What is a punctuation character?

Malcolm Wallace malcolm.wallace at me.com
Sat Mar 17 00:00:23 CET 2012


>> no purpose to a completely overlapping category unless it is intended to
>> relate to an earlier standard (say Haskell 1.4).

I believe all Haskell Reports, even since 1.0, have specified that the language "uses" Unicode.  If it helps to bring perspective to this discussion, it is my impression that the initial designers of Haskell did not know very much about Unicode, but wanted to avoid the trap of being stuck with ASCII-only, and so decided to reference "whatever Unicode does", as the most obvious and unambiguous way of not having to think about (or specify) these lexical issues themselves.

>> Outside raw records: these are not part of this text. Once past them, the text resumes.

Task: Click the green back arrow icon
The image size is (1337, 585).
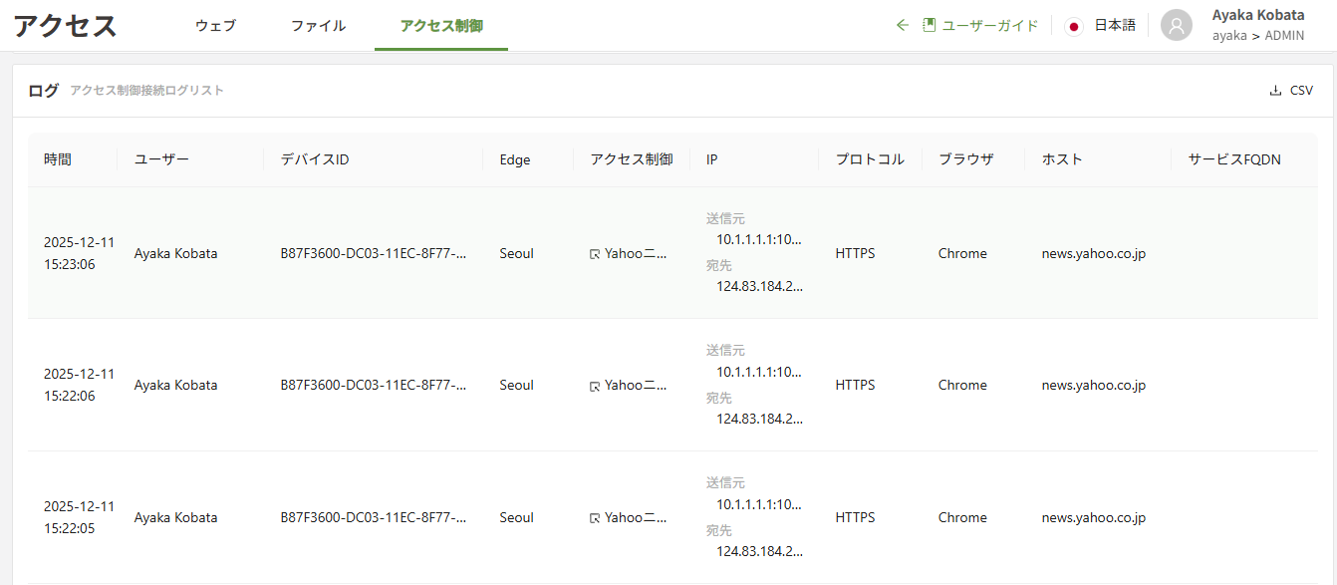Action: [903, 26]
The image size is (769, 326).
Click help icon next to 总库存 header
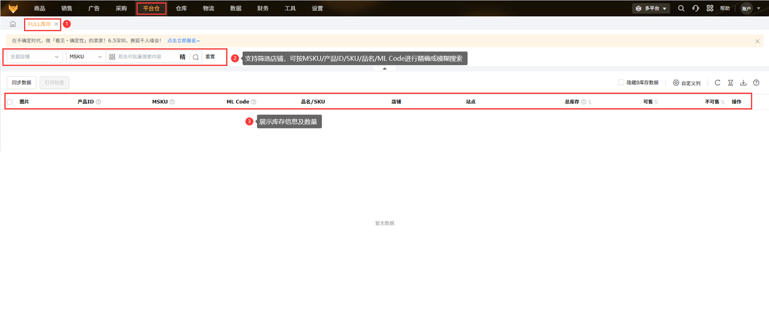point(583,102)
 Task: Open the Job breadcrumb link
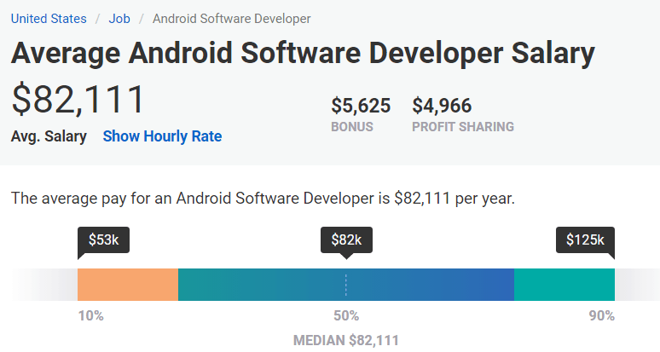(x=119, y=18)
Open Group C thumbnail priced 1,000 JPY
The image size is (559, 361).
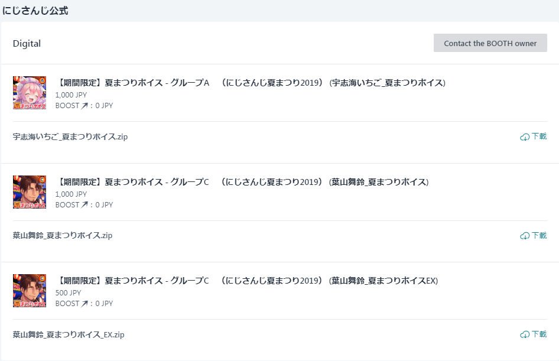point(30,192)
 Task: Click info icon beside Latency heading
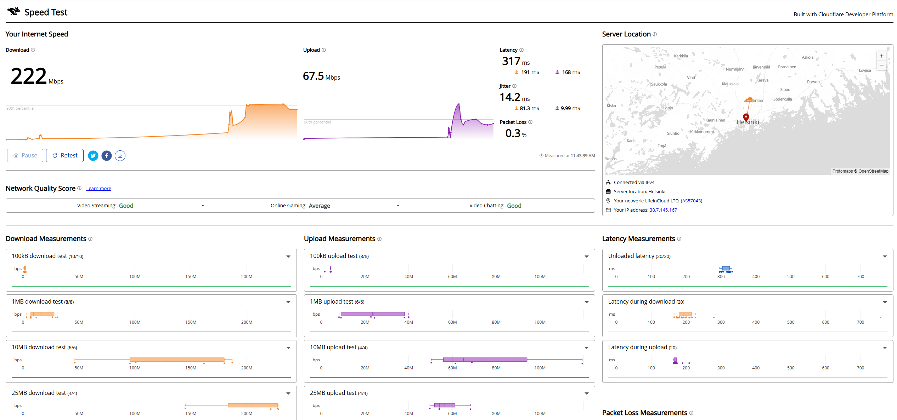pos(521,50)
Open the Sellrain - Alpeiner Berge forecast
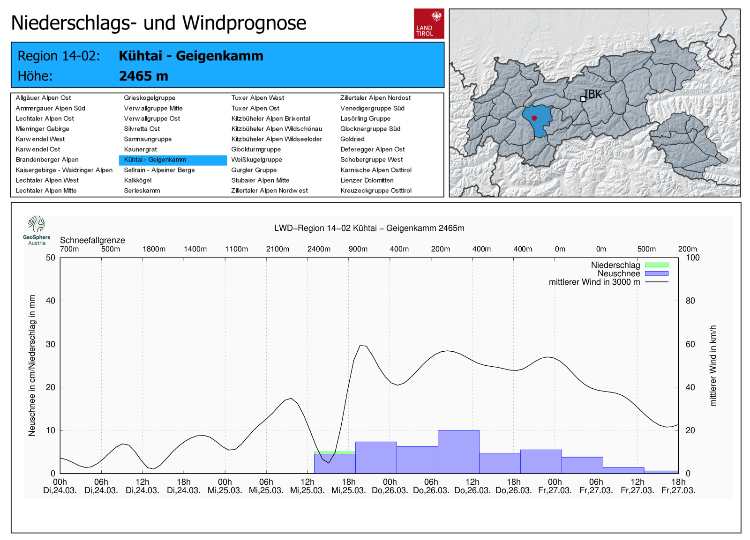Viewport: 750px width, 540px height. click(x=159, y=170)
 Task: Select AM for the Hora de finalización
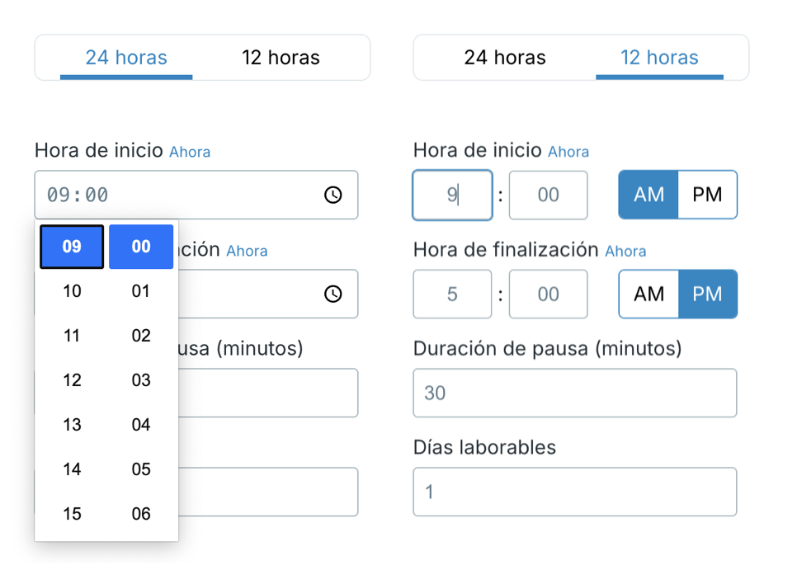pos(648,294)
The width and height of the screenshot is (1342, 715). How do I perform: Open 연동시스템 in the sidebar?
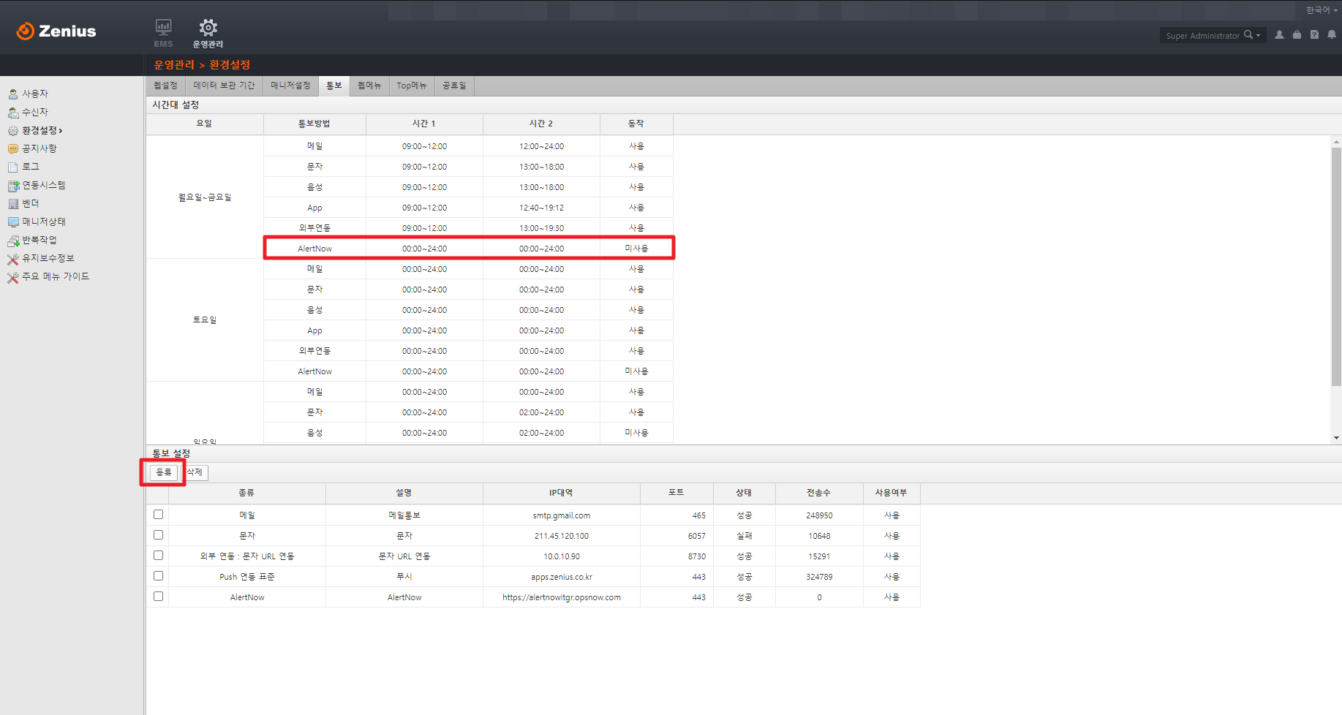(x=43, y=185)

> One of the underlying questions is: what is the concrete syntax of a
> Unicode character in a Haskell program?  Note that Chapter 2 goes to a great pain to
> specify the ASCII concrete syntax.

In my view, the Haskell Report is deliberately agnostic on concrete syntax for Unicode, believing that to be outside the scope of a programming language standard, whilst entirely within the scope of the Unicode standards body.  Seeing as there are (in practice) numerous concrete representations of Unicode (UTF-8 and other encodings), it is largely up to individual compiler implementations which encodings they support for (a) source text, and (b) input/output at runtime.